Витязев помолчал минутку, приходя в себя, и застенчиво улыбнулся:
Еще не видел себя в полковничьей форме. Телеграмма пришла перед самым отлетом, замполит проявил чуткость, позвонил, а обмыть звездочки не успели — самолет уходил.
— Назначения нового ждете?
— Н-нет, — крутнул головой Витязев, — я был на полковничьей должности, так что по Сеньке шапка.
— Василий Михайлович! Вот вы уже и полковник, может быть, и в генералы выйдете, награды, конечно, имеете, авторитетом пользуетесь и так далее. Вот, как вы считаете, могли бы вы послужить примером для молодежи, образцом для подражания, так сказать? — перебил его проснувшийся эксперт. — Вопрос не для дела, для себя... Вы можете не отвечать, если он кажется вам нетактичным, но хотелось бы, чтобы ответили.
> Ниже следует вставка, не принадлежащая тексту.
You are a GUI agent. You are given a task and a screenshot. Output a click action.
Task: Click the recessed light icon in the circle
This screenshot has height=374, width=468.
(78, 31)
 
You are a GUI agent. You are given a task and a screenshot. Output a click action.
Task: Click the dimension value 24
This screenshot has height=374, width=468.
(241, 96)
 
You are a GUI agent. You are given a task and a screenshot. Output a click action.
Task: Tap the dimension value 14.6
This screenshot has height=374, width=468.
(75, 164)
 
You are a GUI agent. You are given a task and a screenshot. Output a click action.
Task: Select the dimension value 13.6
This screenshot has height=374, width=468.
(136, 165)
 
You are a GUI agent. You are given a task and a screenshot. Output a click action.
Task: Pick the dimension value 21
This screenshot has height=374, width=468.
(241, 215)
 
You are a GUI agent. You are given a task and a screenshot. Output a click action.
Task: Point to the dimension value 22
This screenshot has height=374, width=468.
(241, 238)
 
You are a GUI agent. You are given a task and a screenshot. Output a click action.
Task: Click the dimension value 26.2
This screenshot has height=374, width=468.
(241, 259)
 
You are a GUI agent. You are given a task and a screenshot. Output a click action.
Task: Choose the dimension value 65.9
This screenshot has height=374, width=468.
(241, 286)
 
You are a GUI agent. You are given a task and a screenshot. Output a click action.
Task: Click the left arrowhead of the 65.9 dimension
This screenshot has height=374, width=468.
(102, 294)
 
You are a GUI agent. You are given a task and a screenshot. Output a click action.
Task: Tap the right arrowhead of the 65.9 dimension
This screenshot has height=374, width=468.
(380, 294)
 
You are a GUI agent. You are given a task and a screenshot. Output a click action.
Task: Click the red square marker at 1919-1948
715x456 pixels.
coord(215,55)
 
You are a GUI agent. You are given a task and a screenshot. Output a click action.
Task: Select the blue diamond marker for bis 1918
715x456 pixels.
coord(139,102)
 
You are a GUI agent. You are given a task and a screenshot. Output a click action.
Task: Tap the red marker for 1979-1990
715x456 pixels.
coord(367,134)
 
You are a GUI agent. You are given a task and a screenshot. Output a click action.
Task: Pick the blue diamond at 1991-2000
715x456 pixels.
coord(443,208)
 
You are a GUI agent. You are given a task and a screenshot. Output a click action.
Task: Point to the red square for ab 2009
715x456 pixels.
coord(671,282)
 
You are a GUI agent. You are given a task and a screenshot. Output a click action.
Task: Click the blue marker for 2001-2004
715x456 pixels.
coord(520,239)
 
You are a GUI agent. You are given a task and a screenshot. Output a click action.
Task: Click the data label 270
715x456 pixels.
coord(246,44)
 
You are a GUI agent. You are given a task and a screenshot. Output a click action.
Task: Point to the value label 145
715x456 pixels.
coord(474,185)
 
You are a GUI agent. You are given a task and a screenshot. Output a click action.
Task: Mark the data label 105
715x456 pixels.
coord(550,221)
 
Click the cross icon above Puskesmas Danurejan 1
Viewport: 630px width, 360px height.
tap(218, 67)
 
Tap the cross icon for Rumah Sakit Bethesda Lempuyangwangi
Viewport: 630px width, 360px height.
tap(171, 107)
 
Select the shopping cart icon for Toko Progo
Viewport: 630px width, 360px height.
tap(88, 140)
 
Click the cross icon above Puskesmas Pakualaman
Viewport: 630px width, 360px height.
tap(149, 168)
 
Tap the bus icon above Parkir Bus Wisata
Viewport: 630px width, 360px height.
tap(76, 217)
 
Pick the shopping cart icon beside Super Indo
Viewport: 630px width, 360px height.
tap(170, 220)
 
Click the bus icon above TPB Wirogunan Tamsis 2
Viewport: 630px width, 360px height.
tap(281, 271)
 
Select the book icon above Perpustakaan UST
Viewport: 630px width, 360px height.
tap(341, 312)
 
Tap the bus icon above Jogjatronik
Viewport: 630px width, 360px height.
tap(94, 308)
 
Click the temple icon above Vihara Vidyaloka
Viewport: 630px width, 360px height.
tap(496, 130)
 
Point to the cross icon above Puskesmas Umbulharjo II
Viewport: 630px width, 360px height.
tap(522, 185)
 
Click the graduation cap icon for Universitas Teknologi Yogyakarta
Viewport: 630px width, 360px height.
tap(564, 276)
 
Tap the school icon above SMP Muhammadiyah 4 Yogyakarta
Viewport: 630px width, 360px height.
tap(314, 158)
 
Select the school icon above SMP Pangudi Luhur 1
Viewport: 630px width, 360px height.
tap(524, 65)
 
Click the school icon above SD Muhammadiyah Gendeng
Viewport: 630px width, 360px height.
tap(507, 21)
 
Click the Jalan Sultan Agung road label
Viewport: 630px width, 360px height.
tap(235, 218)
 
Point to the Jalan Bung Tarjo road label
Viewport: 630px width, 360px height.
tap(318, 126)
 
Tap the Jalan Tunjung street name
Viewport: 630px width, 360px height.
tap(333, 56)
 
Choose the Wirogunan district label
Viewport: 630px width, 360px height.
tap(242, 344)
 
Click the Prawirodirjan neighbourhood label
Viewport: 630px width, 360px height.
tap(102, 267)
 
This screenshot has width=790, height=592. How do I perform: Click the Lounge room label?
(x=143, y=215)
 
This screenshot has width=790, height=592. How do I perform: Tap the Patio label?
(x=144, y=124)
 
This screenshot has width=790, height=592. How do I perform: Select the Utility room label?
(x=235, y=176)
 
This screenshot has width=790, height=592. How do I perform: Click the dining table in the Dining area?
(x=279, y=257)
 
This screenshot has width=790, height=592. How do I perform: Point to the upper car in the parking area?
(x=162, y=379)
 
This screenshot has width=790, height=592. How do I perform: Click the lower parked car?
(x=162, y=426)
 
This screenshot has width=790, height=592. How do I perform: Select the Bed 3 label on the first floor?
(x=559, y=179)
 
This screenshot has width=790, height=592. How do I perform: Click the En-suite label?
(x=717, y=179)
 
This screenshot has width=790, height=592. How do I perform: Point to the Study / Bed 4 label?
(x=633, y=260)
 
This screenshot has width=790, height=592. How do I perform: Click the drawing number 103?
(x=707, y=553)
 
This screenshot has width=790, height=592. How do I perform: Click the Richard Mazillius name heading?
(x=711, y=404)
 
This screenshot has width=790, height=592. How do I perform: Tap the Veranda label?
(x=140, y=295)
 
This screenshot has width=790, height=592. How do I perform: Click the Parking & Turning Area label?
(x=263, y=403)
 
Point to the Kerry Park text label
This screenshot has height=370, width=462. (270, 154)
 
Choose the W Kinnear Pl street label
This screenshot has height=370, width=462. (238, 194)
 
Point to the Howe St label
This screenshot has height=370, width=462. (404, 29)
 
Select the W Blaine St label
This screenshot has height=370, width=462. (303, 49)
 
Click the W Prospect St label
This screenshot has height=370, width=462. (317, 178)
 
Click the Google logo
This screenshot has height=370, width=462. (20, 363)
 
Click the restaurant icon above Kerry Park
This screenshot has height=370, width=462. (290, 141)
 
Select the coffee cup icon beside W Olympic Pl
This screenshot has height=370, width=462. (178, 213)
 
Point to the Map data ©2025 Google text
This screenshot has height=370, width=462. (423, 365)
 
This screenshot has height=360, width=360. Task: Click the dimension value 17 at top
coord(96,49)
— А что тут такого? В известной мере я и являюсь примером для своих подчиненных. Как каждый командир. Без всякого хвастовства могу сказать, что порученное мне дело я знаю в той степени, которая соответствует моей должности. Как и все, постоянно совершенствуюсь, учусь, вникаю, так сказать. В служебных характеристиках никаких «но». У начальства претензий нет. Подчиненные, особенно молодые, находят, конечно, у меня массу недостатков. Но, чем больше ответственности переносится непосредственно на их плечи, тем чаще эти мои недостатки превращаются в их понимании в неоспоримые достоинства. И когда они, молодые, займут мою должность, они будут такими же, как я сейчас: так сказать, формалистами, и придирами, и «ретроградами». Почему? Да потому что в нашем деле все эти, с гражданской точки зрения, недостатки есть не что иное, как показатели солдатской зрелости, то есть профессиональные достоинства. Вот в таком смысле, в солдатском разрезе, я являюсь примером для молодежи и всегда буду стремиться к этому.
— Это в солдатском...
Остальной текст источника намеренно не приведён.